[Data extracted from a collection]

---

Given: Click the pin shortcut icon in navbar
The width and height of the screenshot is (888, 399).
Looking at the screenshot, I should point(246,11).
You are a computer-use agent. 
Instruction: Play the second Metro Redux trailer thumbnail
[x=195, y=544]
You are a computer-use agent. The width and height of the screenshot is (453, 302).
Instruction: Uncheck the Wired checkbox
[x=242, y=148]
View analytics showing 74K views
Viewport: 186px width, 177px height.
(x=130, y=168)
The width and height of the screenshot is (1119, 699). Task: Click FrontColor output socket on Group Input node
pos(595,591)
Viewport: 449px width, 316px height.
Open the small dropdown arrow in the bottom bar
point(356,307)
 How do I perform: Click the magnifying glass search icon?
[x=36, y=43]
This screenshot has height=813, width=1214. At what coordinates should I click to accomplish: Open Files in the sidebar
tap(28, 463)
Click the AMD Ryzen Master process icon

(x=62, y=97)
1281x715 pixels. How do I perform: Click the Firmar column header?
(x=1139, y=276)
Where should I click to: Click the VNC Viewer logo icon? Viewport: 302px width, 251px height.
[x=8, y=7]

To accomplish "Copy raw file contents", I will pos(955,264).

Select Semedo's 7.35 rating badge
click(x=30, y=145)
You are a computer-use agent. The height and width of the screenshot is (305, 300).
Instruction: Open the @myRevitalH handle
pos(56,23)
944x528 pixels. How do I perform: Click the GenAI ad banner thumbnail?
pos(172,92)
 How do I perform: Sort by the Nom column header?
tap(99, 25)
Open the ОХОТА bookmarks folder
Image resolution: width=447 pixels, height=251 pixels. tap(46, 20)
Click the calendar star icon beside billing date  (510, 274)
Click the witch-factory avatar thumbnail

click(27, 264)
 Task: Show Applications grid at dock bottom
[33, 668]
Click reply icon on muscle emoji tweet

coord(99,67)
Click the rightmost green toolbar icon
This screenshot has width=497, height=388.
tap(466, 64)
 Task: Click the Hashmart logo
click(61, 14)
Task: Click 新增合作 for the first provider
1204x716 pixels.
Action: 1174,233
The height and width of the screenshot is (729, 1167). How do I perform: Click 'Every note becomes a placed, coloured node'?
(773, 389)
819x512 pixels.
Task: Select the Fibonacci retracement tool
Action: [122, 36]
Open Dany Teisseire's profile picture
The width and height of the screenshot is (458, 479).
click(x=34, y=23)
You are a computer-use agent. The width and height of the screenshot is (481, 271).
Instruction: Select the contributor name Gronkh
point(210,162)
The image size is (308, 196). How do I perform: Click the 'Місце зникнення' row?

---

Look through the entries above, and wherever a line holds the word "computer", copy it.

- OUTPUT FOR THIS TASK -
You are a computer-use agent. 
You are a computer-use agent. The width and height of the screenshot is (453, 302).
You are a computer-use agent. The height and width of the screenshot is (305, 300).
You are a computer-use agent. The width and height of the screenshot is (481, 271).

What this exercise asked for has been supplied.